Data supplied>
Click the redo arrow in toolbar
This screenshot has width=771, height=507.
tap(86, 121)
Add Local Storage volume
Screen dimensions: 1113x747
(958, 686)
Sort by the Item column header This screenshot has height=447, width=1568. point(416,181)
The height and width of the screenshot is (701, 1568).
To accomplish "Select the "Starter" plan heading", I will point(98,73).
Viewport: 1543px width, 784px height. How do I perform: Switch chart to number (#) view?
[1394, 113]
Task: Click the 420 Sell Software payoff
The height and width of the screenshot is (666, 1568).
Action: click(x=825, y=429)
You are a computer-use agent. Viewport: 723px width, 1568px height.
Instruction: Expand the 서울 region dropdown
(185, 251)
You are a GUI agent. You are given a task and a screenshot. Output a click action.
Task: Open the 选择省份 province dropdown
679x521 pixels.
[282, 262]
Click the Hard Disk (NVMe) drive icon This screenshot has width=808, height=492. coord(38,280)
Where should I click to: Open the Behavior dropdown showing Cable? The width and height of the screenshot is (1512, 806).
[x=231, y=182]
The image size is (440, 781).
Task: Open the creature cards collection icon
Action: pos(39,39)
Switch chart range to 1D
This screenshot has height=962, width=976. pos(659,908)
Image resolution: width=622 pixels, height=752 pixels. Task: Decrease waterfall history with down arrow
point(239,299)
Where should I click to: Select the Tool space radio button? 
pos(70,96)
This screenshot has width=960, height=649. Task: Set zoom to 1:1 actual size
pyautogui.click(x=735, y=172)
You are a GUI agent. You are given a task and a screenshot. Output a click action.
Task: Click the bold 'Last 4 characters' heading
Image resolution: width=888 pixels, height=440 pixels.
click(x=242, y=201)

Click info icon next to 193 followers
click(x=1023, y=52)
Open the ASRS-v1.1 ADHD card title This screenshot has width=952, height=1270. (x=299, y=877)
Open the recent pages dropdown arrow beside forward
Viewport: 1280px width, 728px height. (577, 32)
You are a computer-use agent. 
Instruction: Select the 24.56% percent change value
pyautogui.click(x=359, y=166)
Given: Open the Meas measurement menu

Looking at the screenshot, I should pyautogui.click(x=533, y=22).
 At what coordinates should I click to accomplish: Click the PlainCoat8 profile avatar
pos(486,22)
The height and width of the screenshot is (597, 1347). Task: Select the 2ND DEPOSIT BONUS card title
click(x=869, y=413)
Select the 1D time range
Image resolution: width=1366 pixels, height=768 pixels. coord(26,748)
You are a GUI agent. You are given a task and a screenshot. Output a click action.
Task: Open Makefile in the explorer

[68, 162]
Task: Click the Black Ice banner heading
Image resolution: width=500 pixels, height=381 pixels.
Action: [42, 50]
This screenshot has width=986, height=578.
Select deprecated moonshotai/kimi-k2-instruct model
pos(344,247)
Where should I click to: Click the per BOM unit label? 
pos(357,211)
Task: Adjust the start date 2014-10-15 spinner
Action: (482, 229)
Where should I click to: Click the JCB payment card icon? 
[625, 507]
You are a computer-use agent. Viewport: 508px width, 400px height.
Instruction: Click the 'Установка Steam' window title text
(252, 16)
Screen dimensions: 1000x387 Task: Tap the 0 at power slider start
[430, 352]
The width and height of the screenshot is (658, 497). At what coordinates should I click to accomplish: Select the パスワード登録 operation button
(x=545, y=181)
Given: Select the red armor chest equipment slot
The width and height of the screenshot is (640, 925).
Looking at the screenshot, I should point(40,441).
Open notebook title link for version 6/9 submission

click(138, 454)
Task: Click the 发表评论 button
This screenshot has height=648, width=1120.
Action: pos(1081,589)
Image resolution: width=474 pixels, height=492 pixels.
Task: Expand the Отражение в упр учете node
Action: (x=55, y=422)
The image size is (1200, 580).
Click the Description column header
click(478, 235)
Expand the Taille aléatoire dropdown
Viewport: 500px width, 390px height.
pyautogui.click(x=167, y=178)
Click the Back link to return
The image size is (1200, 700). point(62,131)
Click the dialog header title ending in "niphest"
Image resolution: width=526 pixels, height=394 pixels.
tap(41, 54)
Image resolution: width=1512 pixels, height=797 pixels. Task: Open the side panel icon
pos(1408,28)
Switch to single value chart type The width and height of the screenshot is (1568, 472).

Task brief> A faithful copy of the whole listing is needed.

Answer area>
Click the redo arrow in toolbar
This screenshot has width=771, height=507.
tap(86, 121)
Add Local Storage volume
Screen dimensions: 1113x747
(958, 686)
Sort by the Item column header This screenshot has height=447, width=1568. point(416,181)
The height and width of the screenshot is (701, 1568).
To accomplish "Select the "Starter" plan heading", I will point(98,73).
Viewport: 1543px width, 784px height. How do I perform: Switch chart to number (#) view?
[1394, 113]
Task: Click the 420 Sell Software payoff
The height and width of the screenshot is (666, 1568).
Action: click(x=825, y=429)
You are a computer-use agent. Viewport: 723px width, 1568px height.
Instruction: Expand the 서울 region dropdown
(185, 251)
You are a GUI agent. You are given a task and a screenshot. Output a click action.
Task: Open the 选择省份 province dropdown
679x521 pixels.
[282, 262]
Click the Hard Disk (NVMe) drive icon This screenshot has width=808, height=492. coord(38,280)
Where should I click to: Open the Behavior dropdown showing Cable? The width and height of the screenshot is (1512, 806).
[x=231, y=182]
The image size is (440, 781).
Task: Open the creature cards collection icon
Action: pos(39,39)
Switch chart range to 1D
This screenshot has height=962, width=976. pos(659,908)
Image resolution: width=622 pixels, height=752 pixels. Task: Decrease waterfall history with down arrow
point(239,299)
Where should I click to: Select the Tool space radio button? 
pos(70,96)
This screenshot has width=960, height=649. Task: Set zoom to 1:1 actual size
pyautogui.click(x=735, y=172)
You are a GUI agent. You are given a task and a screenshot. Output a click action.
Task: Click the bold 'Last 4 characters' heading
Image resolution: width=888 pixels, height=440 pixels.
click(x=242, y=201)

Click info icon next to 193 followers
click(x=1023, y=52)
Open the ASRS-v1.1 ADHD card title This screenshot has width=952, height=1270. (x=299, y=877)
Open the recent pages dropdown arrow beside forward
Viewport: 1280px width, 728px height. (577, 32)
You are a computer-use agent. 
Instruction: Select the 24.56% percent change value
pyautogui.click(x=359, y=166)
Given: Open the Meas measurement menu

Looking at the screenshot, I should pyautogui.click(x=533, y=22).
 At what coordinates should I click to accomplish: Click the PlainCoat8 profile avatar
pos(486,22)
The height and width of the screenshot is (597, 1347). Task: Select the 2ND DEPOSIT BONUS card title
click(x=869, y=413)
Select the 1D time range
Image resolution: width=1366 pixels, height=768 pixels. coord(26,748)
You are a GUI agent. You are given a task and a screenshot. Output a click action.
Task: Open Makefile in the explorer

[68, 162]
Task: Click the Black Ice banner heading
Image resolution: width=500 pixels, height=381 pixels.
Action: [42, 50]
This screenshot has width=986, height=578.
Select deprecated moonshotai/kimi-k2-instruct model
pos(344,247)
Where should I click to: Click the per BOM unit label? 
pos(357,211)
Task: Adjust the start date 2014-10-15 spinner
Action: (482, 229)
Where should I click to: Click the JCB payment card icon? 
[625, 507]
You are a computer-use agent. Viewport: 508px width, 400px height.
Instruction: Click the 'Установка Steam' window title text
(252, 16)
Screen dimensions: 1000x387 Task: Tap the 0 at power slider start
[430, 352]
The width and height of the screenshot is (658, 497). At what coordinates should I click to accomplish: Select the パスワード登録 operation button
(x=545, y=181)
Given: Select the red armor chest equipment slot
The width and height of the screenshot is (640, 925).
Looking at the screenshot, I should point(40,441).
Open notebook title link for version 6/9 submission

click(138, 454)
Task: Click the 发表评论 button
This screenshot has height=648, width=1120.
Action: pos(1081,589)
Image resolution: width=474 pixels, height=492 pixels.
Task: Expand the Отражение в упр учете node
Action: (x=55, y=422)
The image size is (1200, 580).
Click the Description column header
click(478, 235)
Expand the Taille aléatoire dropdown
Viewport: 500px width, 390px height.
pyautogui.click(x=167, y=178)
Click the Back link to return
The image size is (1200, 700). point(62,131)
Click the dialog header title ending in "niphest"
Image resolution: width=526 pixels, height=394 pixels.
tap(41, 54)
Image resolution: width=1512 pixels, height=797 pixels. Task: Open the side panel icon
pos(1408,28)
Switch to single value chart type The width and height of the screenshot is (1568, 472).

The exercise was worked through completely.